• Provided material
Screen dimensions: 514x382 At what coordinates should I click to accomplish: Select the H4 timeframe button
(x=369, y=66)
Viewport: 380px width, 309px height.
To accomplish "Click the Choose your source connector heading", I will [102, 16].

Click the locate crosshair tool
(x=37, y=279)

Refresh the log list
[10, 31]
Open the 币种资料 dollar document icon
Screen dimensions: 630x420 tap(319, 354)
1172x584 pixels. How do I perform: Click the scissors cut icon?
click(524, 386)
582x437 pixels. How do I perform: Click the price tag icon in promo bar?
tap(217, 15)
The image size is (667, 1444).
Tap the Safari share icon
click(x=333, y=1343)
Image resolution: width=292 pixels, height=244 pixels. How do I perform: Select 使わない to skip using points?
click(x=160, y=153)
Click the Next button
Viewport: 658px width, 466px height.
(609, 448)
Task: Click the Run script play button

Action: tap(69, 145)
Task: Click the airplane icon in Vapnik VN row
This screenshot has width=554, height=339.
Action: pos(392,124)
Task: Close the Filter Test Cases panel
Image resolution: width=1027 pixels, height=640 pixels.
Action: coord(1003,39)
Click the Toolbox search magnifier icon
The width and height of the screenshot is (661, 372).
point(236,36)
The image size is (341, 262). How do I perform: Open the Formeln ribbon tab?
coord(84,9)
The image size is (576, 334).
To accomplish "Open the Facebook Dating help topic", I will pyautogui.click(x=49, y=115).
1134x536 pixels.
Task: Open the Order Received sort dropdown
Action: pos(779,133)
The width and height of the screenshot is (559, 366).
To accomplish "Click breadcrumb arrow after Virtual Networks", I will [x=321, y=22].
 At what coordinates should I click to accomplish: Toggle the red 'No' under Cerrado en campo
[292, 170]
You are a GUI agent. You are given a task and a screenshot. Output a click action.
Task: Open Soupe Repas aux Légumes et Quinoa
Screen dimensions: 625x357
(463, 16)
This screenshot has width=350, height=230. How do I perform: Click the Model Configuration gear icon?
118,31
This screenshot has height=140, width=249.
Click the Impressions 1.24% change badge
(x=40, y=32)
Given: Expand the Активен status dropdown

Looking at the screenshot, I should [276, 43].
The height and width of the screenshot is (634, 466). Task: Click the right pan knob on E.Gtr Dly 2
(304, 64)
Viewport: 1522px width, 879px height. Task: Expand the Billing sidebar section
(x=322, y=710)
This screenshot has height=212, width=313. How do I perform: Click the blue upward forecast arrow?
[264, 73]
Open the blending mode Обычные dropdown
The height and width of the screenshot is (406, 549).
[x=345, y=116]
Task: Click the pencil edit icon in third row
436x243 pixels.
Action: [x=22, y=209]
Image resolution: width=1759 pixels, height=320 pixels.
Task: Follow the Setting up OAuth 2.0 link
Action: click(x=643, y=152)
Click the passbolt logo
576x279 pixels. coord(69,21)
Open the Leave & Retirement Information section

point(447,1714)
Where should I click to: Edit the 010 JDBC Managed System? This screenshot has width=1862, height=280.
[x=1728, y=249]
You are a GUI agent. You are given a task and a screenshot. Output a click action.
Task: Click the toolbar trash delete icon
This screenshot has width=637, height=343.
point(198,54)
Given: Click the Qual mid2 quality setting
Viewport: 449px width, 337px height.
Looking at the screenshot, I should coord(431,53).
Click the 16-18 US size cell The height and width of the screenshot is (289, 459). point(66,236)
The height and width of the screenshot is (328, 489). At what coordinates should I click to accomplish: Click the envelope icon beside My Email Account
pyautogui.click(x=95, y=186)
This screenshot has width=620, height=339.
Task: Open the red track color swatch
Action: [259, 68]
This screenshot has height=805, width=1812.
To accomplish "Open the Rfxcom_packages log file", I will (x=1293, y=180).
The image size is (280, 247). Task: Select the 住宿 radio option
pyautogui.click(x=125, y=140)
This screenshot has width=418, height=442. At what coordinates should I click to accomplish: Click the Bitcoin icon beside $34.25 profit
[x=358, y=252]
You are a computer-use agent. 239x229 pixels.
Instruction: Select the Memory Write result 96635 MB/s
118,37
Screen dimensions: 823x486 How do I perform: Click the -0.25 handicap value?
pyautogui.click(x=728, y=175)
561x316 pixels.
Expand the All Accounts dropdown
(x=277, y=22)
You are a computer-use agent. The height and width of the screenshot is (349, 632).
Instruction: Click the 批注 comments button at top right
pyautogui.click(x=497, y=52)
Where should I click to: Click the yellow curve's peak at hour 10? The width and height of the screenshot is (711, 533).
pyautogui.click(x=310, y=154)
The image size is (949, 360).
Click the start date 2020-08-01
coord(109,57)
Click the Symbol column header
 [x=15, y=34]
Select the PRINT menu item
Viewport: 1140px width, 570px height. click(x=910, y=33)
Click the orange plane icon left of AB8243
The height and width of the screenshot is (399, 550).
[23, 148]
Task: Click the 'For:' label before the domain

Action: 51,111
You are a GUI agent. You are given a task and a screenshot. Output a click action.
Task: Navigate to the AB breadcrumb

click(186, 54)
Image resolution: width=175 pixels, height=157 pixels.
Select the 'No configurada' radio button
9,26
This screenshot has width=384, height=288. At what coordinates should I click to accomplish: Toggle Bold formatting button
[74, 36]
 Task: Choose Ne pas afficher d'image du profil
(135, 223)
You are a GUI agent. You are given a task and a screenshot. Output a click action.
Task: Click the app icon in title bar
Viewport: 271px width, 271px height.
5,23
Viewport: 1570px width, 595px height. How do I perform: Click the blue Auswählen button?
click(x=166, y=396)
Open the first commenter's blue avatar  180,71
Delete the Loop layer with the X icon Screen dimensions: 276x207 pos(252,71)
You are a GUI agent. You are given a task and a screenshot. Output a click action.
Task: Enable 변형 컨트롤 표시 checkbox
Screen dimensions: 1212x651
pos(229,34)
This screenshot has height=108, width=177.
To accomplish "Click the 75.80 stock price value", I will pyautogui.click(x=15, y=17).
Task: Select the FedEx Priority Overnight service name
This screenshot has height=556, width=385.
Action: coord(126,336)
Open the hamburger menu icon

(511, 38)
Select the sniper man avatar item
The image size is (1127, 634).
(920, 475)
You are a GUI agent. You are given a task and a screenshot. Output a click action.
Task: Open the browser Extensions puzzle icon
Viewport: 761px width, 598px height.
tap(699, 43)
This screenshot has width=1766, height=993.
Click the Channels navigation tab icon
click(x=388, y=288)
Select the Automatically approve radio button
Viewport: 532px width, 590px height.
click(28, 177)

• What is expected
Word for word, copy out all the data given above.

• Result for this exercise
Screen dimensions: 514x382 At what coordinates should I click to accomplish: Select the H4 timeframe button
(x=369, y=66)
Viewport: 380px width, 309px height.
To accomplish "Click the Choose your source connector heading", I will [102, 16].

Click the locate crosshair tool
(x=37, y=279)

Refresh the log list
[10, 31]
Open the 币种资料 dollar document icon
Screen dimensions: 630x420 tap(319, 354)
1172x584 pixels. How do I perform: Click the scissors cut icon?
click(524, 386)
582x437 pixels. How do I perform: Click the price tag icon in promo bar?
tap(217, 15)
The image size is (667, 1444).
Tap the Safari share icon
click(x=333, y=1343)
Image resolution: width=292 pixels, height=244 pixels. How do I perform: Select 使わない to skip using points?
click(x=160, y=153)
Click the Next button
Viewport: 658px width, 466px height.
(609, 448)
Task: Click the Run script play button

Action: tap(69, 145)
Task: Click the airplane icon in Vapnik VN row
This screenshot has width=554, height=339.
Action: pos(392,124)
Task: Close the Filter Test Cases panel
Image resolution: width=1027 pixels, height=640 pixels.
Action: coord(1003,39)
Click the Toolbox search magnifier icon
The width and height of the screenshot is (661, 372).
point(236,36)
The image size is (341, 262). How do I perform: Open the Formeln ribbon tab?
coord(84,9)
The image size is (576, 334).
To accomplish "Open the Facebook Dating help topic", I will pyautogui.click(x=49, y=115).
1134x536 pixels.
Task: Open the Order Received sort dropdown
Action: pos(779,133)
The width and height of the screenshot is (559, 366).
To accomplish "Click breadcrumb arrow after Virtual Networks", I will [x=321, y=22].
 At what coordinates should I click to accomplish: Toggle the red 'No' under Cerrado en campo
[292, 170]
You are a GUI agent. You are given a task and a screenshot. Output a click action.
Task: Open Soupe Repas aux Légumes et Quinoa
Screen dimensions: 625x357
(463, 16)
This screenshot has width=350, height=230. How do I perform: Click the Model Configuration gear icon?
118,31
This screenshot has height=140, width=249.
Click the Impressions 1.24% change badge
(x=40, y=32)
Given: Expand the Активен status dropdown

Looking at the screenshot, I should [276, 43].
The height and width of the screenshot is (634, 466). Task: Click the right pan knob on E.Gtr Dly 2
(304, 64)
Viewport: 1522px width, 879px height. Task: Expand the Billing sidebar section
(x=322, y=710)
This screenshot has height=212, width=313. How do I perform: Click the blue upward forecast arrow?
[264, 73]
Open the blending mode Обычные dropdown
The height and width of the screenshot is (406, 549).
[x=345, y=116]
Task: Click the pencil edit icon in third row
436x243 pixels.
Action: [x=22, y=209]
Image resolution: width=1759 pixels, height=320 pixels.
Task: Follow the Setting up OAuth 2.0 link
Action: click(x=643, y=152)
Click the passbolt logo
576x279 pixels. coord(69,21)
Open the Leave & Retirement Information section

point(447,1714)
Where should I click to: Edit the 010 JDBC Managed System? This screenshot has width=1862, height=280.
[x=1728, y=249]
You are a GUI agent. You are given a task and a screenshot. Output a click action.
Task: Click the toolbar trash delete icon
This screenshot has width=637, height=343.
point(198,54)
Given: Click the Qual mid2 quality setting
Viewport: 449px width, 337px height.
Looking at the screenshot, I should coord(431,53).
Click the 16-18 US size cell The height and width of the screenshot is (289, 459). point(66,236)
The height and width of the screenshot is (328, 489). At what coordinates should I click to accomplish: Click the envelope icon beside My Email Account
pyautogui.click(x=95, y=186)
This screenshot has width=620, height=339.
Task: Open the red track color swatch
Action: [259, 68]
This screenshot has height=805, width=1812.
To accomplish "Open the Rfxcom_packages log file", I will (x=1293, y=180).
The image size is (280, 247). Task: Select the 住宿 radio option
pyautogui.click(x=125, y=140)
This screenshot has width=418, height=442. At what coordinates should I click to accomplish: Click the Bitcoin icon beside $34.25 profit
[x=358, y=252]
You are a computer-use agent. 239x229 pixels.
Instruction: Select the Memory Write result 96635 MB/s
118,37
Screen dimensions: 823x486 How do I perform: Click the -0.25 handicap value?
pyautogui.click(x=728, y=175)
561x316 pixels.
Expand the All Accounts dropdown
(x=277, y=22)
You are a computer-use agent. The height and width of the screenshot is (349, 632).
Instruction: Click the 批注 comments button at top right
pyautogui.click(x=497, y=52)
Where should I click to: Click the yellow curve's peak at hour 10? The width and height of the screenshot is (711, 533).
pyautogui.click(x=310, y=154)
The image size is (949, 360).
Click the start date 2020-08-01
coord(109,57)
Click the Symbol column header
 [x=15, y=34]
Select the PRINT menu item
Viewport: 1140px width, 570px height. click(x=910, y=33)
Click the orange plane icon left of AB8243
The height and width of the screenshot is (399, 550).
[23, 148]
Task: Click the 'For:' label before the domain

Action: 51,111
You are a GUI agent. You are given a task and a screenshot. Output a click action.
Task: Navigate to the AB breadcrumb

click(186, 54)
Image resolution: width=175 pixels, height=157 pixels.
Select the 'No configurada' radio button
9,26
This screenshot has width=384, height=288. At what coordinates should I click to accomplish: Toggle Bold formatting button
[74, 36]
 Task: Choose Ne pas afficher d'image du profil
(135, 223)
You are a GUI agent. You are given a task and a screenshot. Output a click action.
Task: Click the app icon in title bar
Viewport: 271px width, 271px height.
5,23
Viewport: 1570px width, 595px height. How do I perform: Click the blue Auswählen button?
click(x=166, y=396)
Open the first commenter's blue avatar  180,71
Delete the Loop layer with the X icon Screen dimensions: 276x207 pos(252,71)
You are a GUI agent. You are given a task and a screenshot. Output a click action.
Task: Enable 변형 컨트롤 표시 checkbox
Screen dimensions: 1212x651
pos(229,34)
This screenshot has height=108, width=177.
To accomplish "Click the 75.80 stock price value", I will pyautogui.click(x=15, y=17).
Task: Select the FedEx Priority Overnight service name
This screenshot has height=556, width=385.
Action: coord(126,336)
Open the hamburger menu icon

(511, 38)
Select the sniper man avatar item
The image size is (1127, 634).
(920, 475)
You are a GUI agent. You are given a task and a screenshot. Output a click action.
Task: Open the browser Extensions puzzle icon
Viewport: 761px width, 598px height.
tap(699, 43)
This screenshot has width=1766, height=993.
Click the Channels navigation tab icon
click(x=388, y=288)
Select the Automatically approve radio button
Viewport: 532px width, 590px height.
click(28, 177)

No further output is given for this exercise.